### Extrait proposé
===
Rufin Jean-Christophe Le collier rouge (27/02/2014)
Auteur : Écrivain, membre de l’Académie française, médecin, pionnier de l’action humanitaire, Jean-Christophe Rufin a conquis un large public avec ses romans : L’Abyssin (prix Goncourt du premier roman et prix Méditerranée), Sauver Ispahan, Asmara et les Causes perdues (Prix Interallié 1999) Rouge Brésil (prix Goncourt 2001), Globalia (2003), La Salamandre, Le parfum d’Adam, Un léopard sur le garrot, Le grand cœur (2012) , Immortelle randonnée, Katiba, Le Collier rouge (2014) Check-point (2015) , Le Tour du monde du roi Zibeline (2017), Les Sept Mariages d’Edgar et Ludmilla (2019), Les Flammes de Pierre (2021)
( en italique les livres lus avant la création du blog et donc non commentés)
Les enquêtes d’Aurel Timescu : tome 1- Le Suspendu de Conakry (2018), tome 2 : Les trois femmes du Consul (2019) – Le flambeur de la Caspienne (2020) tome 3 – La Princesse au petit moi (2021) tome 4 – Notre otage à Acapulco» (2022) –
Collection Blanche Gallimard (160 pages)
Résumé de l’éditeur : Dans une petite ville du Berry, écrasée par la chaleur de l’été, en 1919, un héros de la guerre est retenu prisonnier au fond d’une caserne déserte.
Devant la porte, son chien tout cabossé aboie jour et nuit.
Non loin de là, dans la campagne, une jeune femme usée par le travail de la terre, trop instruite cependant pour être une simple paysanne, attend et espère.
Le juge qui arrive pour démêler cette affaire est un aristocrate dont la guerre a fait vaciller les principes.
===
### À compléter
**a)** D'après l'extrait sur Le Collier rouge, en quelle année et dans quelle région se déroule l'histoire ?
**b)** Traduisez en anglais cette phrase de l'extrait sur Le Collier rouge : « Le juge qui arrive pour démêler cette affaire est un aristocrate dont la guerre a fait vaciller les principes. »
Les données constituent un matériau distinct de l'extrait.

### Données enregistrées
===
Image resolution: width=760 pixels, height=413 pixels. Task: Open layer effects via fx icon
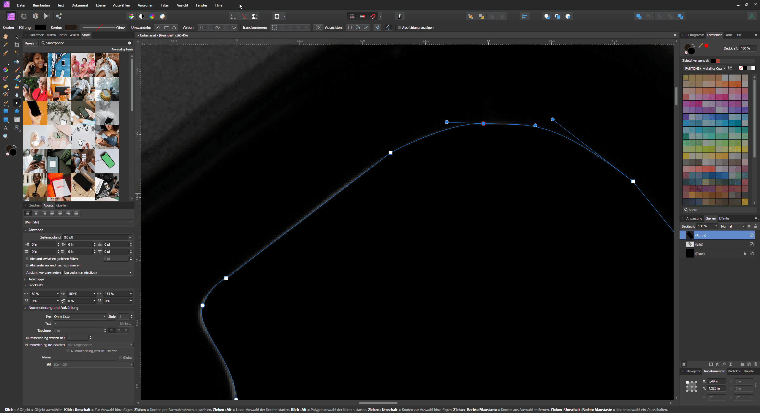pyautogui.click(x=724, y=364)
===
### Réponses rédigées
**a)** En 1919, dans une petite ville du Berry.

**b)** The judge who arrives to untangle this case is an aristocrat whose principles have been shaken by the war.